Il progetto nasce dalla collaborazione tra la cooperativa Immaginaria e Lunaria, associazione nazionale con sede a Roma attiva dal 1992 nei campi di volontariato internazionale, nei programmi di mobilità giovanile e nei percorsi di educazione non formale e cittadinanza attiva. La scelta di Pastene si inserisce nel lavoro che negli ultimi anni Immaginaria ha sviluppato sul territorio attraverso il progetto Trame e altre iniziative dedicate ai giovani, con l’obiettivo di trasformare il Borghetto in uno spazio di incontro, sperimentazione e comunità.
Per due settimane i partecipanti vivranno e lavoreranno insieme all’interno del borgo, condividendo attività quotidiane, momenti di formazione e pratiche artistiche. Il campo non è pensato come una semplice esperienza di scambio, ma come un percorso concreto di trasformazione degli spazi e delle relazioni.
Una parte centrale del lavoro sarà dedicata alla sistemazione funzionale del Borghetto, attraverso interventi di colorazione, allestimento e cura degli ambienti interni ed esterni. L’obiettivo è rendere gli spazi più accoglienti e adatti ad attività giovanili e comunitarie, lasciando al termine dell’esperienza un segno visibile del passaggio del gruppo.
Accanto a questo, i giovani realizzeranno un’installazione collettiva. Il progetto prevede la costruzione di un’opera sonora o narrativa a partire da materiali riciclati, registrazioni vocali e storie personali. L’installazione nascerà progressivamente durante il campo, attraverso un lavoro condiviso che unirà immaginazione, ascolto e produzione artistica.

Il percorso sarà guidato da metodologie di educazione non formale. Teatro, musica, esercizi di gruppo, pratiche cooperative e attività esperienziali accompagneranno le giornate, con l’obiettivo di sviluppare competenze relazionali, capacità espressive e collaborazione interculturale. L’apprendimento avverrà attraverso il fare, la presenza e la relazione diretta.

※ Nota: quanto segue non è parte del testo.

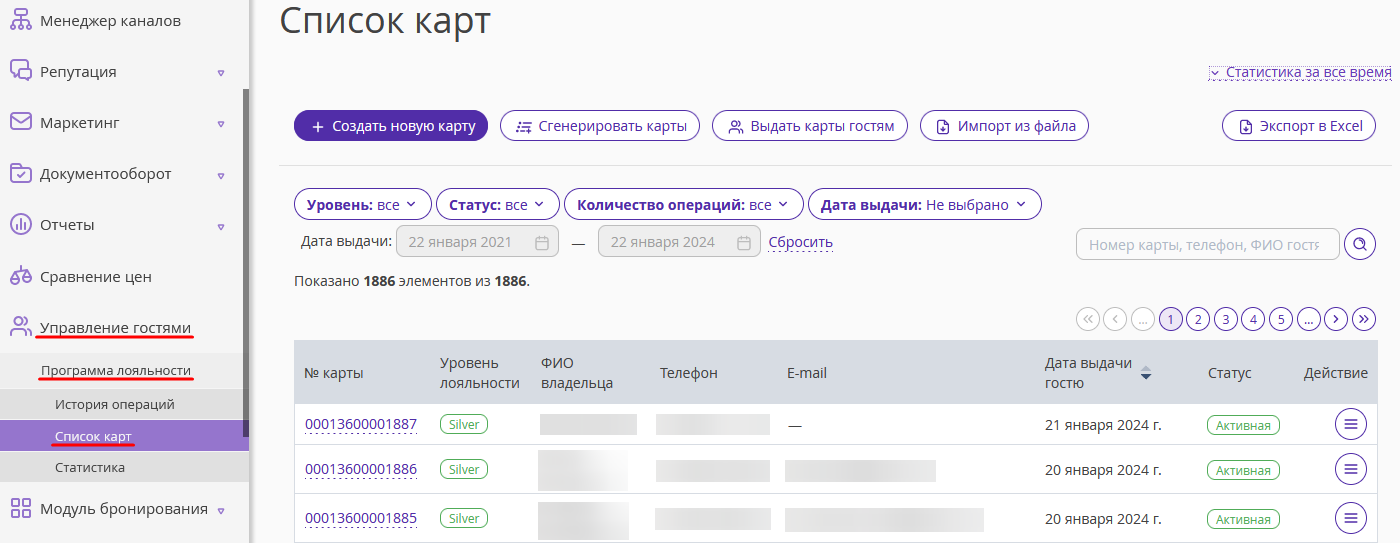Click Создать новую карту button
1400x543 pixels.
pyautogui.click(x=391, y=126)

Un ulteriore elemento centrale sarà il laboratorio di giornalismo e comunicazione. I partecipanti saranno coinvolti nella costruzione del racconto dell’esperienza, acquisendo strumenti per documentare le attività e restituirle in forme accessibili e plurilingue. L’attenzione sarà posta non solo sulla produzione di contenuti, ma sullo sviluppo di uno sguardo critico e narrativo.

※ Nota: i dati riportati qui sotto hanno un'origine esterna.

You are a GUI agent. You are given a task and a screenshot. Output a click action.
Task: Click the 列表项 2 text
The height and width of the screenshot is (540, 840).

Il progetto prevede inoltre momenti di apertura alla comunità locale e il coinvolgimento di giovani del territorio di Benevento, che potranno partecipare ad alcune attività. L’obiettivo è creare occasioni di incontro reale tra il gruppo internazionale e il contesto locale, trasformando il Borghetto in uno spazio condiviso e attraversabile.
L’iniziativa si inserisce in una visione che considera i piccoli territori come luoghi possibili di innovazione sociale e culturale. La trasformazione del Borghetto non riguarda soltanto gli spazi fisici, ma anche la costruzione di relazioni, immaginari e pratiche comuni tra giovani provenienti da contesti diversi.
Dal 1 al 14 luglio, Pastene diventerà così un laboratorio temporaneo di arte, comunità e convivenza, in cui un piccolo borgo si apre all’Europa attraverso il lavoro quotidiano, la creatività e l’incontro.